PAGE TEXT:
========================================================================

Artem Fedorchenko

Personal information
- Full name: Artem Fedorchenko
- Date of birth: 13 April 1980 (age 46)
- Place of birth: Novocherkassk, Rostov Oblast, Soviet Union
- Height: 1.86 m (6 ft 1 in)
- Position: Defender

Senior career*
- Years: Team / Apps / (Gls)
- 1997–2002: Stal Alchevsk / 102 / (1)
- 2003–2004: Neftekhimik Nizhnekamsk / 61 / (1)
- 2004: MTZ-RIPO Minsk / 13 / (1)
- 2005: Metallurg-Kuzbass Novokuznetsk / 37 / (2)
- 2006–2007: MTZ-RIPO Minsk / 30 / (0)
- 2007–2008: Komunalnyk Luhansk / 3 / (0)
- 2008: Qizilqum Zarafshon / 14 / (2)
- 2010: Naftan Novopolotsk / 4 / (0)
- 2011–2012: Tytan Armyansk / 24 / (1)

= Artem Fedorchenko =

Ukrainian footballer

Artem Fedorchenko (Артем Федорченко; born 13 April 1980) is a retired Ukrainian footballer.

========================================================================

AVAILABLE DATA:
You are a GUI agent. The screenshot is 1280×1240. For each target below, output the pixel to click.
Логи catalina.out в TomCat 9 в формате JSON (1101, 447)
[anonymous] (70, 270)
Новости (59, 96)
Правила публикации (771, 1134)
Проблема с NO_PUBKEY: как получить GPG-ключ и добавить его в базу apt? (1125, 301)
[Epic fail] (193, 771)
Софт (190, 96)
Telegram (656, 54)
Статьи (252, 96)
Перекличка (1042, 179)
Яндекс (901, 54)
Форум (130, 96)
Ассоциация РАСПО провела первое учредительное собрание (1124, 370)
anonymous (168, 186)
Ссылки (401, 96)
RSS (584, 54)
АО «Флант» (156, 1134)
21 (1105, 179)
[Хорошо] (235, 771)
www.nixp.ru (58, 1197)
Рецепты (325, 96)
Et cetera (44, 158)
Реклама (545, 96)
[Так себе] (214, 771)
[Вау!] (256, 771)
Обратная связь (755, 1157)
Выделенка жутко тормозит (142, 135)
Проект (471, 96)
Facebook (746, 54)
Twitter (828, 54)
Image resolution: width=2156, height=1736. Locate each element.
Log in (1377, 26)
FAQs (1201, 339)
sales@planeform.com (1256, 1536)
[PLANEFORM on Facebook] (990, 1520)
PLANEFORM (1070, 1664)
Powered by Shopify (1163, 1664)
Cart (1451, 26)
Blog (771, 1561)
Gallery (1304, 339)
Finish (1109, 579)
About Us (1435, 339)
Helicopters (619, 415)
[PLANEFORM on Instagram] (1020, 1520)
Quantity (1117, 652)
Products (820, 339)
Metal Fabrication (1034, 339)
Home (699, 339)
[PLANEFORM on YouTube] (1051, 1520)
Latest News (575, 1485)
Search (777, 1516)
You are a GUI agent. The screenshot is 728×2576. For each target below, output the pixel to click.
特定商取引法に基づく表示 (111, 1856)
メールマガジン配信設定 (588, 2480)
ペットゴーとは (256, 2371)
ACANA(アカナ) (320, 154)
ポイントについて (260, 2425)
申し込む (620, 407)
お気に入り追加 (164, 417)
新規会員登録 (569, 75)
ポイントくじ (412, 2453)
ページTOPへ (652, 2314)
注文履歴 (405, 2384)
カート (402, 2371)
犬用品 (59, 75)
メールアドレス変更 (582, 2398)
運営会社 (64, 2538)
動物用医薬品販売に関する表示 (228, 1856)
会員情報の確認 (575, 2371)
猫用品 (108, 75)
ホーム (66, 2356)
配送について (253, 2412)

========================================================================

EXERCISE TASKS:
- A) In the Artem Fedorchenko page, substitute "Naftan Navapolatsk" for "Naftan Novopolotsk" and give the part that opens with the words containing "- 2005: Metallurg-Kuzbass" and closes with "Armyansk / 24 / (1)".
- B) Proceed with the Artem Fedorchenko page, picking up after its final sentence.

EXPECTED RESPONSES:
- A)
- 2005: Metallurg-Kuzbass Novokuznetsk / 37 / (2)
- 2006–2007: MTZ-RIPO Minsk / 30 / (0)
- 2007–2008: Komunalnyk Luhansk / 3 / (0)
- 2008: Qizilqum Zarafshon / 14 / (2)
- 2010: Naftan Navapolatsk / 4 / (0)
- 2011–2012: Tytan Armyansk / 24 / (1)

- B)
==Career==
Fedorchenko began playing football with FC Stal Alchevsk's youth side, and would eventually play twelve Ukrainian Premier League matches for the club during the 2000–01 season. He played for Russian First Division club FC Neftekhimik Nizhnekamsk during the 2003 and 2004 seasons, and had a brief spell with Belarusian Premier League side MTZ-RIPO Minsk before joining FC Metallurg-Kuzbass Novokuznetsk for the 2005 season.

Fedorchenko spent the following two seasons with MTZ-RIPO Minsk, but left the club after suffering a serious injury in June 2007.

He most recently played for Uzbek League club Qizilqum Zarafshon before joining Naftan Novopolotsk.